**Alıştırma bölümleri:**
A - Hürriyetçi Eğitim Sen metninde "Etiket: Hürriyetçi Eğitim" sözlerinden "tarihleri arasında gerçekleştirildi." sözlerine kadar uzanan bölümü harfi harfine yazın.
B - Hürriyetçi Eğitim Sen metninde Levent Kuruoğlu, hangi sendikalara neden başkaldırdıklarını nasıl gerekçelendiriyor? Bir ila üç cümleyle açıklayın.

**Alıntılanan metin:**
§
Etiket: Hürriyetçi Eğitim Sen

  • 350 bin öğretmen 5 bin TL eksik maaş alacak

    350 bin öğretmen 5 bin TL eksik maaş alacak

    Hürriyetçi Eğitim Sen 2. Eğitim ve İstişare Toplantısı 12-15 Aralık 2024 tarihleri arasında gerçekleştirildi.

    Hürriyetçi Eğitim Sen Genel Başkanı Levent Kuruoğlu, “Hürriyetçi Eğitim Sen ve Hürriyetçi sendikalar alelade bir sendikal yapılanma değildir. Ülkemizde sendikaların durumu ortadadır.  Meydanlara çıkamayan, sesini yükseltemeyen, kamu çalışanlarının hak ve menfaatlerini koruyamayan, hatta böyle bir derdi olmayan, doğrular mı makamı ikileminde hiç düşünmeden makamları tercih eden, siyasi partilerin arka bahçesine sığınmış, üye sayıları çok olsa da içleri boş sendikalara başkaldırdık” dedi.
§
**Veri kümesinden kesit:**
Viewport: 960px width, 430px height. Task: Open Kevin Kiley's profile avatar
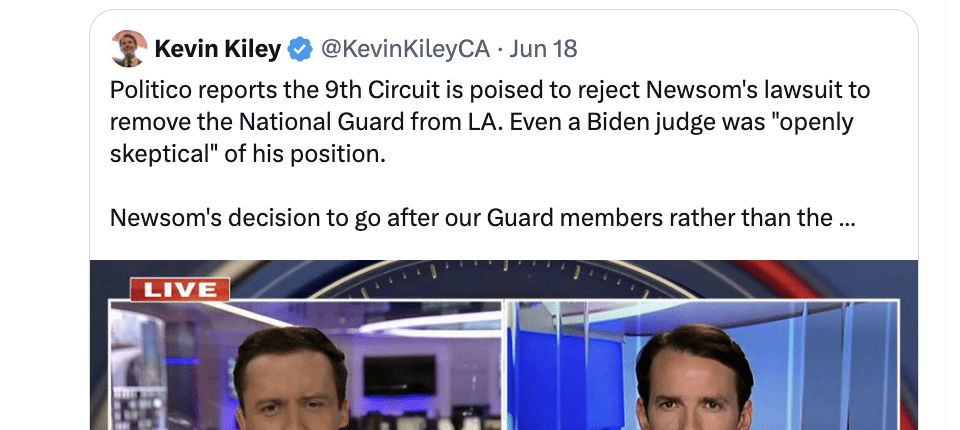click(129, 48)
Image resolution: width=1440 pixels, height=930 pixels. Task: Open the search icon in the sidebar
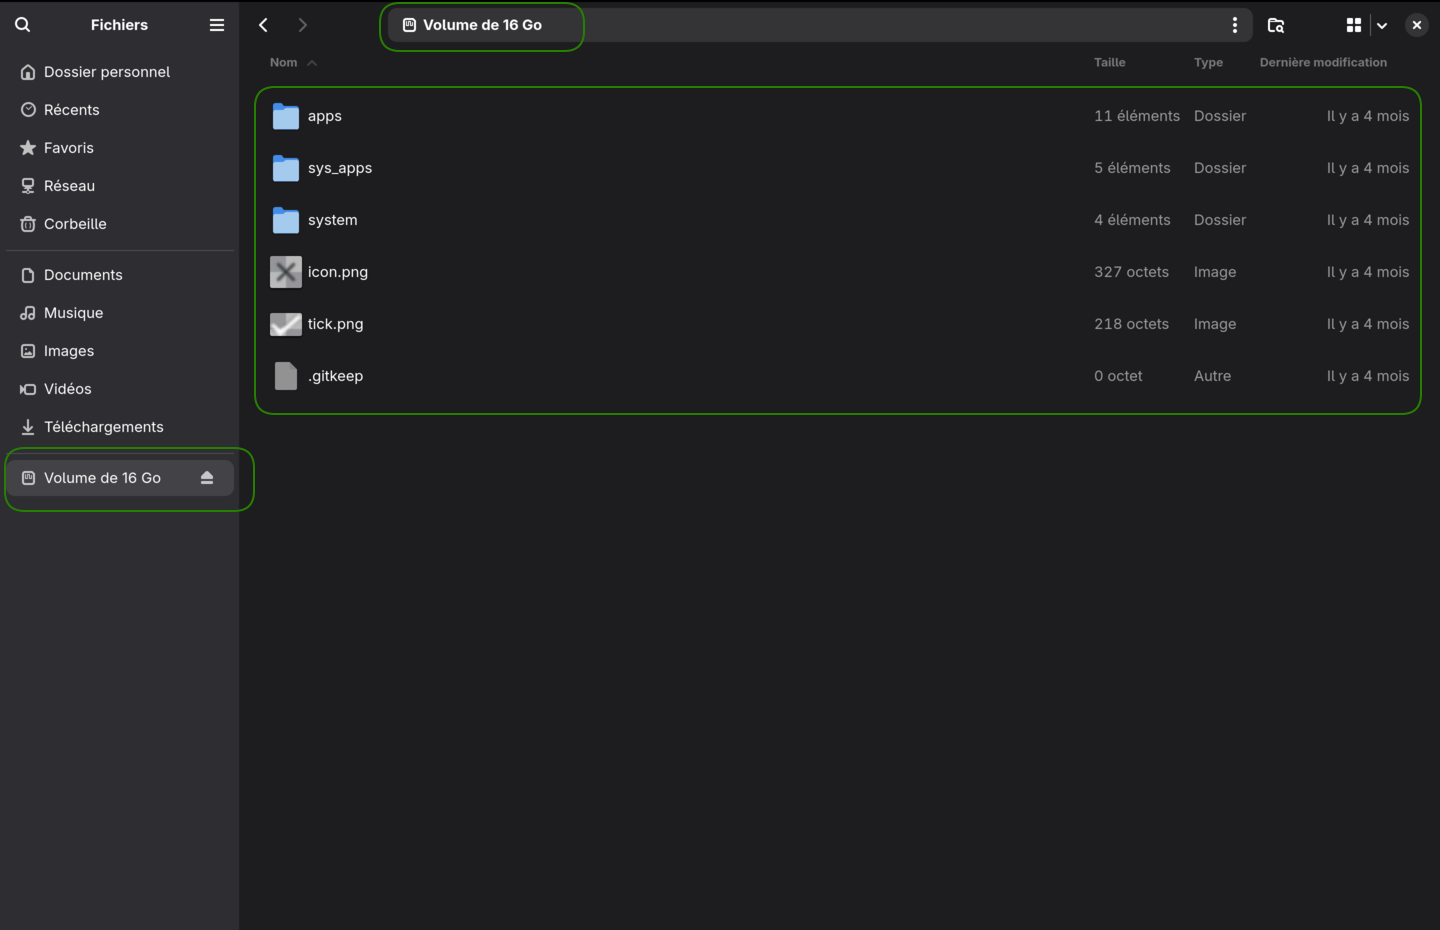pos(22,24)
§
**Çözülmüş görevler:**
A -
Etiket: Hürriyetçi Eğitim Sen

  • 350 bin öğretmen 5 bin TL eksik maaş alacak

    350 bin öğretmen 5 bin TL eksik maaş alacak

    Hürriyetçi Eğitim Sen 2. Eğitim ve İstişare Toplantısı 12-15 Aralık 2024 tarihleri arasında gerçekleştirildi.

B - Kuruoğlu'na göre bu sendikalar meydanlara çıkamıyor, seslerini yükseltemiyor ve kamu çalışanlarının hak ve menfaatlerini koruyamıyor; hatta böyle bir dertleri bile yok. Doğrular ile makam arasında kaldıklarında hiç düşünmeden makamları seçiyorlar. Siyasi partilerin arka bahçesine sığınmışlar ve üye sayıları çok olsa da içleri boş; başkaldırının gerekçesi bu.